By Jurgen Vinju
The assumption is that for software to “be good”, you need to understand the code. However, most software engineers do not have time to read it. So, how can you understand it? Automatic analyis could help to answer questions about software. In fact, all tasks (be it verification, re-engineering, refactoring, etc.) are questions about software. To advance scientifically, we evaluate and validate analysis tools: demonstrate the value of the tool, show that the tool works, and to verify that the tool is correct. To advance industrially, we need to innovate and valorize, e.g. rapid prototyping.
Software itself is just a bunch of characters, from which you need to extract facts to build a model. Computers are very fast, and patient, and therefore can do a lot for us, but many things are undecidable, so we need approximations and measure accuracy of these approximations. But, code analysis is hard because of the enourmous variety in details. All little details matter. Rascal is a “language parametric” DSL for meta-programming. It follows the EASY approach: Extract Analyse and SYnthesise. Under the hood, Rascal uses syntax trees. It has no more information than the original source, but it is simpler to do stuff with (you only loose the layout of the source). Next, you annotate the tree with additional things you know, such as types. Many advances come with new intermediate representations. It would be great if we could get these intermediate representations “for free”. These are also all trees! They built several front-ends, Java-AiR (Analysis in Rascal), which can be reused, which is highly beneficial, but also quite risky.

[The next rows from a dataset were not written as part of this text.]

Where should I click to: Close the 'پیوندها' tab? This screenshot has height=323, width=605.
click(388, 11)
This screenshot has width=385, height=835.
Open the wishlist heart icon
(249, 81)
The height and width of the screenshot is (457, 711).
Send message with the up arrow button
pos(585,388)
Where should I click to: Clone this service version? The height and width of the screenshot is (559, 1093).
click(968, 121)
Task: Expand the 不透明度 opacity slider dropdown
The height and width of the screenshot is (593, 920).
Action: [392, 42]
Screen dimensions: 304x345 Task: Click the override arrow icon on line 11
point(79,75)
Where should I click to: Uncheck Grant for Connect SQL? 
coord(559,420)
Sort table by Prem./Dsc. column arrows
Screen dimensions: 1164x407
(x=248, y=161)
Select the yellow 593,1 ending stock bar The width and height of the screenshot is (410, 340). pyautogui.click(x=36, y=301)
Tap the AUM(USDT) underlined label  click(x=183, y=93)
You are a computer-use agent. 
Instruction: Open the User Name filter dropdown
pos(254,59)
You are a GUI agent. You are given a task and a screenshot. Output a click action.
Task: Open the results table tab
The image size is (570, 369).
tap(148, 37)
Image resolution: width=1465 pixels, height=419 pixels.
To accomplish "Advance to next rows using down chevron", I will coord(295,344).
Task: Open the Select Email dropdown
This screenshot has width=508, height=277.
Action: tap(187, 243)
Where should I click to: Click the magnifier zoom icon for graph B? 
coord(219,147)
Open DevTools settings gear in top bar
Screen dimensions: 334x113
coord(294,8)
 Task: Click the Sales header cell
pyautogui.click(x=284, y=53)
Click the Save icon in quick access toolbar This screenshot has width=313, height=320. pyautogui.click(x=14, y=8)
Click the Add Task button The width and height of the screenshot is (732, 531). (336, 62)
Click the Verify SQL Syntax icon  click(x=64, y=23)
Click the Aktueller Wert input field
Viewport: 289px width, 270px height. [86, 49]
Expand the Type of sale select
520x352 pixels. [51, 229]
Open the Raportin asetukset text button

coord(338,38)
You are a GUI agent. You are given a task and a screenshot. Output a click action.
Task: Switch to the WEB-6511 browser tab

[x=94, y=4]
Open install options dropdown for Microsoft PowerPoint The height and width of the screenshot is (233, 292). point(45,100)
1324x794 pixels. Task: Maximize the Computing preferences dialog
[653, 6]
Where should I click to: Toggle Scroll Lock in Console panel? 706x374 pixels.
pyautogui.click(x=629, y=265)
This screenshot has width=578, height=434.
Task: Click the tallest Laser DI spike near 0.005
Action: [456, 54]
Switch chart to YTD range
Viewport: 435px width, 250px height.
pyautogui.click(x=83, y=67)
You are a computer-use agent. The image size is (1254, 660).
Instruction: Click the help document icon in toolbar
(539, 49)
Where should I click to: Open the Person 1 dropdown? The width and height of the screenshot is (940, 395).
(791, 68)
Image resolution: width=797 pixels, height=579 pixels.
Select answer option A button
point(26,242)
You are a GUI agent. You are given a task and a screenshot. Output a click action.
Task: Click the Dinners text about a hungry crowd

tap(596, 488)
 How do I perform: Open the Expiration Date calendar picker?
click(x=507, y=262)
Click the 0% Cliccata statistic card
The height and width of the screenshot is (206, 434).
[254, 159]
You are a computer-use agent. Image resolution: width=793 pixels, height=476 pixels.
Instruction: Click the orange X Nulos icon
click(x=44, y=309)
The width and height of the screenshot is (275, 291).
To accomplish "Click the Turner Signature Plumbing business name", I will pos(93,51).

As things are undecidable: you will always be wrong: 100% is not possible. This gives papers: you need to test how good your approximation is, e.g. in terms of accuracy (the “right” answer) and precision (detailed answer). But, quality is very subjective to the target question! A first good step in making an analysis tool is safe-over approximations, or efficient under-approximation. However, most tools combine under and over approximation. That makes it hard to validate your tool, because: what is the ground-truth? Tip op Jurgen: do one of the two, and slightly grow your tool to add slow advances without confusion. For example, the ClAiR (C++ Analysis in Rascal) over-approximates the C++ syntax, so that analysis becomes less hard.
Bottom line: it is still a wide open field: all is fair in love, war and code analysis. You have nothing to lose; so think outside the box. Software engineers need automated software analyses. “Do or do not, there is no try!” Use the source!